Canal 6 started broadcasting on January 17, 1957, as Nicaragua's second television channel, after Channel 8 that was established the year before. It was owned by Salvadora Debayle de Somoza and Lilliam Somoza de Sevilla, daughter of the then president Anastasio Somoza Garcia. In 1962, its programming was seen on channel 8 after a decision to merge the two extant channels.

When the Sandinistas overthrew the Somoza regime in Nicaragua in 1979, Canal 6 was nationalized and became part of the state owned Sistema Sandinista de Televisión. The station had a relay in Bluefields (established in January 1980 thanks to the installation of a national microwave network) which, in the 1980s, was autonomous. In August 1989, the station was restored with help from Cuban technicians after its transmitter was damaged by a hurricane. The station relayed Canal 6's output and aired a local news service two to three times a week; its news team consisted exclusively of a reporter and an editor.

With Violeta Chamorro's triumph in the 1990 elections, Canal 6 became part of the rebranded state television network SNTV until 1997, when it was legally declared bankrupt under Arnoldo Alemán's government.

A fraud scandal involving the redirection of money erupted in March 2002, before the channel shut down. An audit followed in April.

A new project was announced for the frequency in September 2006. This time the aim was to be an educational channel.

Canal 6 was restored by the Government. Weeks before its resumption, the building was cleaned, as it had outdated equipment and was set to be among the official television channels. Orlando Castillo, executive president of Telcor, confirmed the comeback on September 6, although the programming was still yet to be defined by the government. It then resumed operations on September 14, 2011, after investing in its redevelopment since 2008.

Upon its resumption, Canal 6 broadcast a varied schedule, including cartoons from the 80s (when it was part of the SSTV network), musical programming and news flashes about the presidential campaign of Daniel Ortega throughout the day, as well as relays from Telesur and RT's Spanish service.

In November 2019, Canal 6 started managing a second channel, occupying the terrestrial signal of the former 100% Noticias with a secondary channel, Canal 15, carrying educational and cultural programming.

On April 9, 2024, it received a set of 4×4 trucks (three Toyota Hilux trucks and a Toyota Hiace minibus) from Casa Pellas to improve its mobile fleet, costing C$5,347,147.87.

==Criticism==
Since Daniel Ortega took over control of Canal 6 in 2007, the channel has been criticized by media outlets for the lack of transparency in certain transactions, as well as the state of its equipment.
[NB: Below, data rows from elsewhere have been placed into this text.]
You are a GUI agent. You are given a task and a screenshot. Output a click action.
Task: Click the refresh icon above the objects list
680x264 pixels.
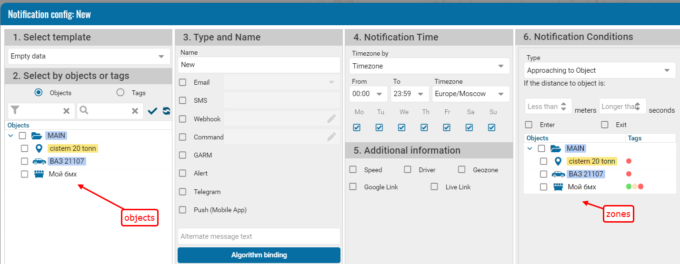(x=166, y=111)
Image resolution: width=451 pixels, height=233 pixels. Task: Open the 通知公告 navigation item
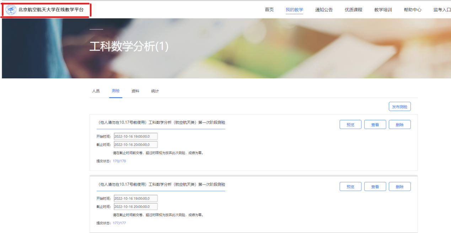[324, 10]
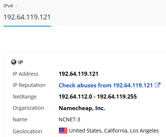This screenshot has width=166, height=137.
Task: Click the NetRange label
Action: tap(25, 97)
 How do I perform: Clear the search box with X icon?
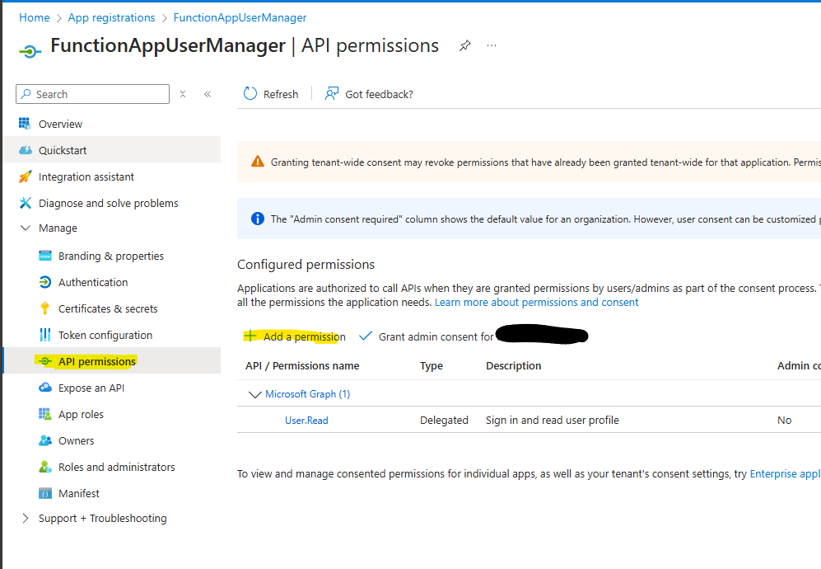pyautogui.click(x=183, y=94)
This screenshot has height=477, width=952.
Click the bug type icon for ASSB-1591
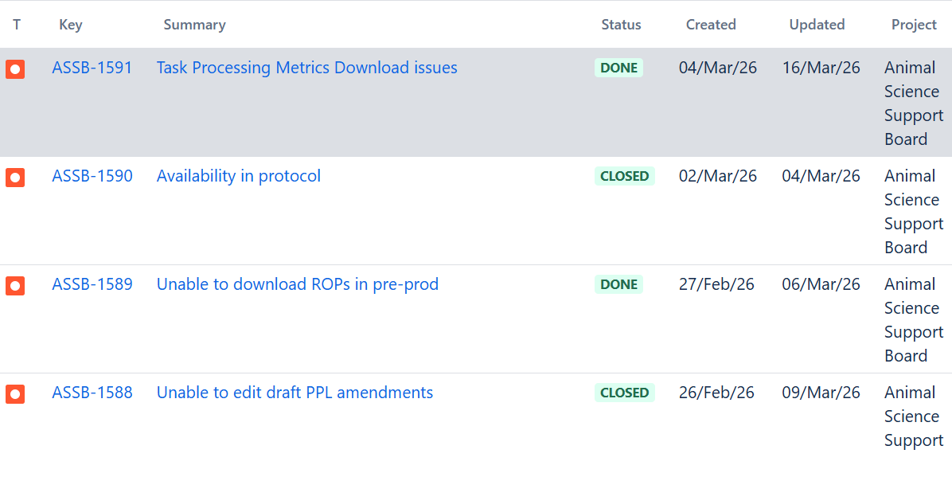(x=15, y=69)
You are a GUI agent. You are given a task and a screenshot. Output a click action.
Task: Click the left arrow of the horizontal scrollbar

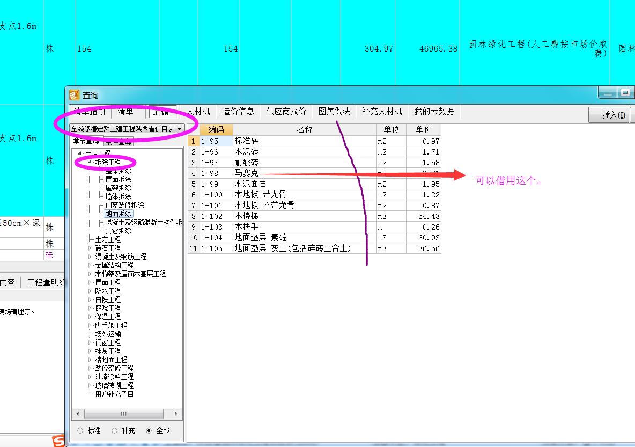(x=77, y=413)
The channel is believed not to be self-sustaining and instead be reliant on the budget of the Nicaraguan presidency.

As of March 2023, the station had a monthly operating revenue of C$428,593.64, or C$5,571,717.32 (US$ 152,577.30) annually. According to Nicaragua Investiga, the channel is used to broadcast manipulated information, which is heavily condemned by locals.